━━━━━ Text shown ━━━━━

Mistake to Repair the Canal

 

     The people of Dayton should use their influence to have the state stop expending hundreds of thousands of dollars repairing the canal, which can never be of any value.  It should be converted into a railroad bed, the railroad paying the proper compensation to the state for the right of way.  When I was in China I noticed that they were making railroads of the canal beds.  When I got back to Dayton I saw that we were taking dirt out of the canal and dumping it on the railroad tracks along side of it.  Just think of the absurdity of the thing—taking mud out of a canal and dumping it on a railroad track.

     We want our plant to be connected with at least two railroads, and in case we move away from Dayton, this will help your club to induce other factories to come to Dayton and occupy the buildings which we are unable to move away from Dayton.  This would include our old office building and one or two others not constructed of steel.

 

What the Boosters Should do

 

     The Booster Club should stop the extension of the city limits.  Dayton has the reputation of being the worst governed city of the state, and many of its people seem to be proud of the reputation.  The government of the city and county should be taken out of politics, the citizens to vote for the best men regardless of party; the newspapers of Dayton to support in this movement to nominate a “Citizens’ Ticket,” instead of supporting party tickets.

     Another thing clearly needed to be done is to demand the resignation of certain seven or eight members of the Council who are a detriment to the city.  I understand that the Council reorganized a few months ago and that seven or eight members are in control of all the important committees, and one man boasts that he controls eight members of Council, and that these men defy public opinion, and have pledged each other to stick together for the passage of certain measures which are not for the best interests of  Dayton.  The members of the Booster Club know who these men and should demand their resignations.  How long can they remain in office if the people of Dayton are sincere about wanting better officials?

━━━━━

• **Written task 1**: Under the heading "What the Boosters Should do," list each step the text calls for.

━━━━━ Data supplied ━━━━━

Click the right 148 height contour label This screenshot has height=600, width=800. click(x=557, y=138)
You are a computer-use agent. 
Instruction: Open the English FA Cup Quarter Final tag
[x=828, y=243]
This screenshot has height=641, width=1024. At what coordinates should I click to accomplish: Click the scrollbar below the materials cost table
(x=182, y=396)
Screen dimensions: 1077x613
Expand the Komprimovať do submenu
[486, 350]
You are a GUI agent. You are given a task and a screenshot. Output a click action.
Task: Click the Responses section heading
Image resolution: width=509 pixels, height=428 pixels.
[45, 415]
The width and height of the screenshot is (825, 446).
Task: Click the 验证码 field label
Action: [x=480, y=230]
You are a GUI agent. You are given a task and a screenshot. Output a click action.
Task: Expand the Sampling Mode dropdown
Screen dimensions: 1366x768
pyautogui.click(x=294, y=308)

━━━━━

• **Written task 2**: Rewrite the records, changing "Expand" to "Unfold" wherever it appears and leaving everything else as it is.

• **Complete answer 1**:
- Stop the extension of the city limits.
- Take the government of the city and county out of politics, with citizens voting for the best men regardless of party.
- Have the newspapers of Dayton support a "Citizens' Ticket" instead of party tickets.
- Demand the resignation of certain seven or eight members of the Council who are a detriment to the city.

• **Complete answer 2**:
Click the right 148 height contour label This screenshot has height=600, width=800. click(x=557, y=138)
You are a computer-use agent. 
Instruction: Open the English FA Cup Quarter Final tag
[x=828, y=243]
This screenshot has height=641, width=1024. At what coordinates should I click to accomplish: Click the scrollbar below the materials cost table
(x=182, y=396)
Screen dimensions: 1077x613
Unfold the Komprimovať do submenu
[486, 350]
You are a GUI agent. You are given a task and a screenshot. Output a click action.
Task: Click the Responses section heading
Image resolution: width=509 pixels, height=428 pixels.
[45, 415]
The width and height of the screenshot is (825, 446).
Task: Click the 验证码 field label
Action: [x=480, y=230]
You are a GUI agent. You are given a task and a screenshot. Output a click action.
Task: Unfold the Sampling Mode dropdown
Screen dimensions: 1366x768
pyautogui.click(x=294, y=308)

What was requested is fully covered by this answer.